La terza misura, di ordine finanziario, consisteva in un congruo aumento delle tasse e dei "contributi" che tutte le repubbliche dovevano versare al centro per risanare la finanza pubblica, per pagare il servizio sul debito contratto con gli organismi finanziari internazionali, e quale contributo delle repubbliche più ricche in favore dello sviluppo di quelle più povere.
L'ultima misura, quella più carognesca, riguardava il congelamento dei salari "sine die" oltretutto, in un momento in cui il 25% della popolazione attiva era disoccupata, lo stato sociale in smantellamento e quello assistenziale ormai assente da anni.
Le quattro misure, calate una dietro l'altra nello spazio di pochi mesi, tra la fine del 1989 e gli inizi del 1990, non solo non hanno, come abbiamo visto, sortito effetti positivi per l'economia nazionale in vertiginosa e inarrestabile discesa verso il collasso totale, ma si sono incaricate di esasperare le tensioni sociali e inter repubblicane. Contro il blocco dei salari, centinaia di migliaia di lavoratori sono scesi nelle piazza su tutto il territorio nazionale. Nel solo 1989 si sono registrati 1700 scioperi nel settore industriale. Nelle zone più depresse, come il Kossovo, la Macedonia e l'Erzegovina, disoccupati e agricoltori hanno inscenato violente manifestazioni che hanno costretto il governo centrale di Belgrado a intervenire con la forza pubblica e l'esercito.
Mentre la profondità della crisi, l'esasperazione della concorrenza tra le repubbliche più ricche e quelle più povere, l'aumento dei contributi da pagare a Belgrado e gli interessi crescenti da pagare sul debito estero hanno incominciato a innescare quel processo di centrifugazione degli interessi periferici rispetto al centro che di li a pochi mesi, grazie anche al concorso di fattori esterni, si è trasformato in vera e propria secessione.

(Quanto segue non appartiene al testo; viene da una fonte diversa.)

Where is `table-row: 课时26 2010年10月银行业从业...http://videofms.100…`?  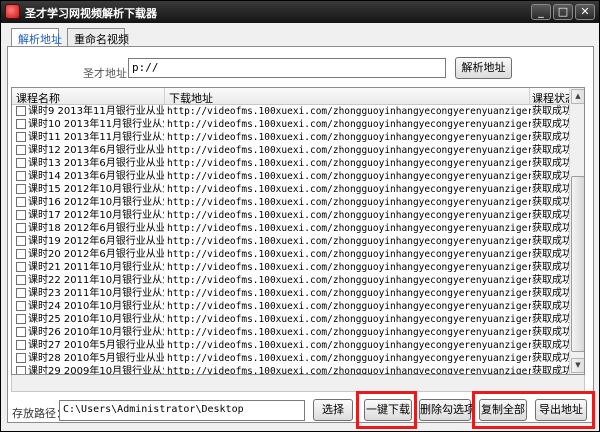 table-row: 课时26 2010年10月银行业从业...http://videofms.100… is located at coordinates (290, 332).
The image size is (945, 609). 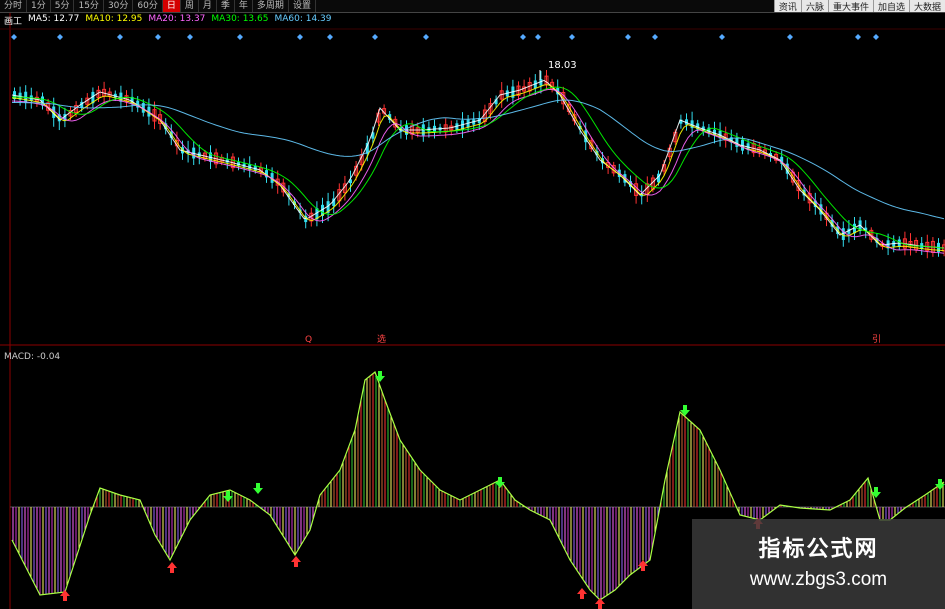 What do you see at coordinates (818, 580) in the screenshot?
I see `watermark-url: www.zbgs3.com` at bounding box center [818, 580].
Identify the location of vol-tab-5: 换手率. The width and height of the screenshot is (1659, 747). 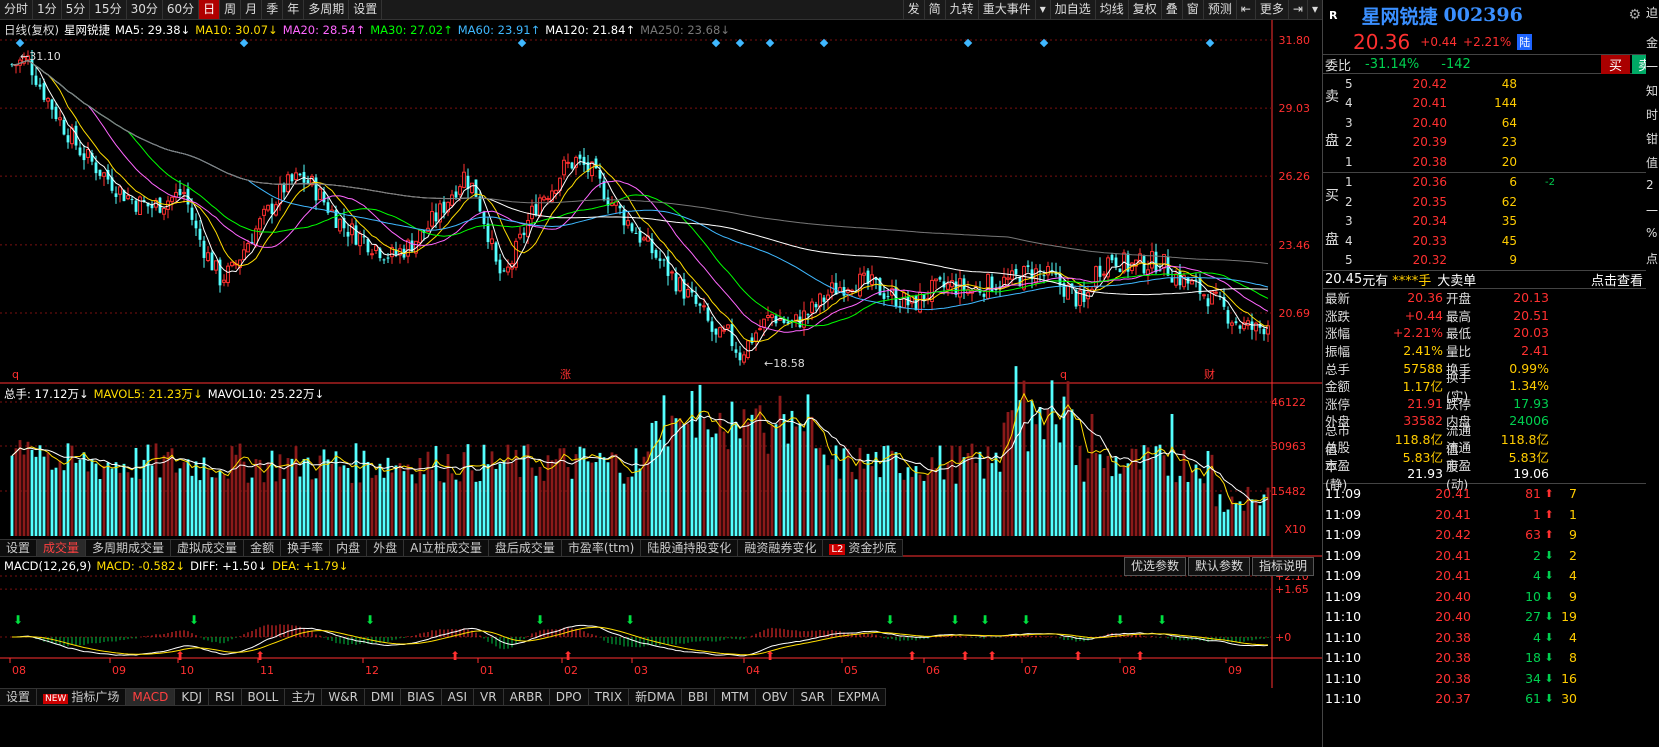
(306, 548).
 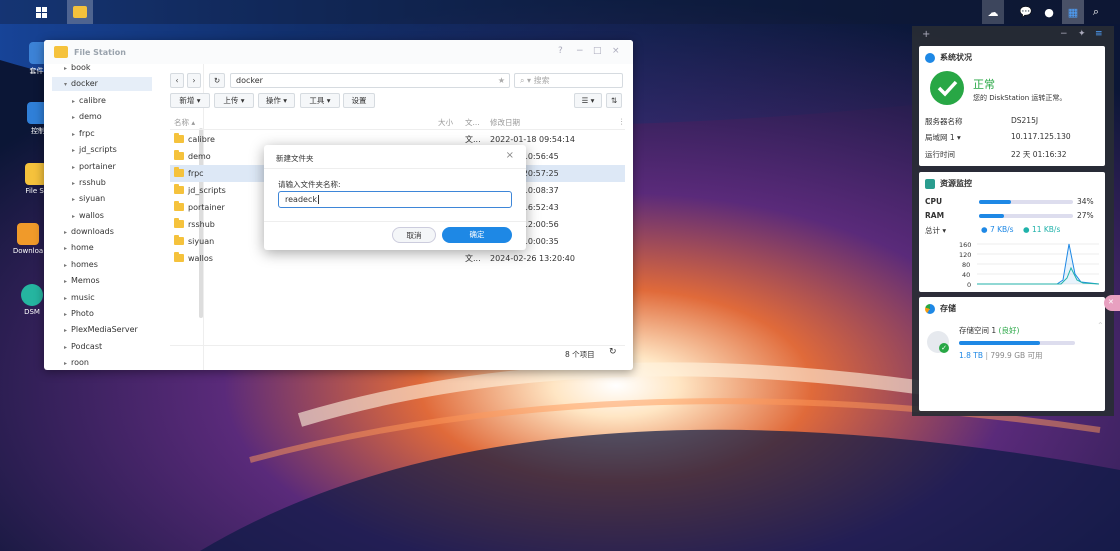 I want to click on network-select: 总计 ▾, so click(x=936, y=230).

È avvenuto cioè, che vecchi rancori, non del tutto sopiti tra serbi e croati, tra le repubbliche più ricche del nord e quelle più povere del sud, tra tutte le repubbliche e la Serbia, nella crisi economica hanno trovato un fertile terreno di coltura.
Le borghesie di stato repubblicane, con maggior intensità quelle del nord, con qualche titubanza quelle del sud, hanno incominciato a pensare che, uscire dalla federazione jugoslava, tagliare il cordone ombelicale con Belgrado, non solo faceva risparmiare a loro notevoli quantità di capitale finanziario che si sarebbe potuto investire produttivamente invece che scomparire nelle casse del governo federale, ma sarebbe stata la condizione per uscire definitivamente dalle gabbie della economia di piano e il mezzo più celere per agganciarsi alle economie dell'Europa occidentale. Ovvero per le nomenklature di Lubiana, Zagabria o Sarajevo, la secessione da Belgrado, dalla decennale serbo centrica amministrazione della Jugoslavia, significava la privatizzazione dei mezzi di produzione, la individualizzazione dei profitti, e la possibilità di trasformare il proprio proletariato in una più efficace fonte di creazione di plus valore grazie all'afflusso di capitali stranieri e di tecnologia occidentali.
Solo a questo stadio dell'evolversi degli avvenimenti, quando i parlamenti repubblicani in rapida successione, uno dietro l'altro, hanno votato lo scioglimento del partito unico, le libere elezioni e con i nuovi governi le secessioni l'essere croato, sloveno o bosniaco mussulmano, è diventato lo strumento ideologicamente più adatto per giustificare la separazione degli interessi delle varie borghesia repubblicane rispetto al governo centrale, all'essere serbo.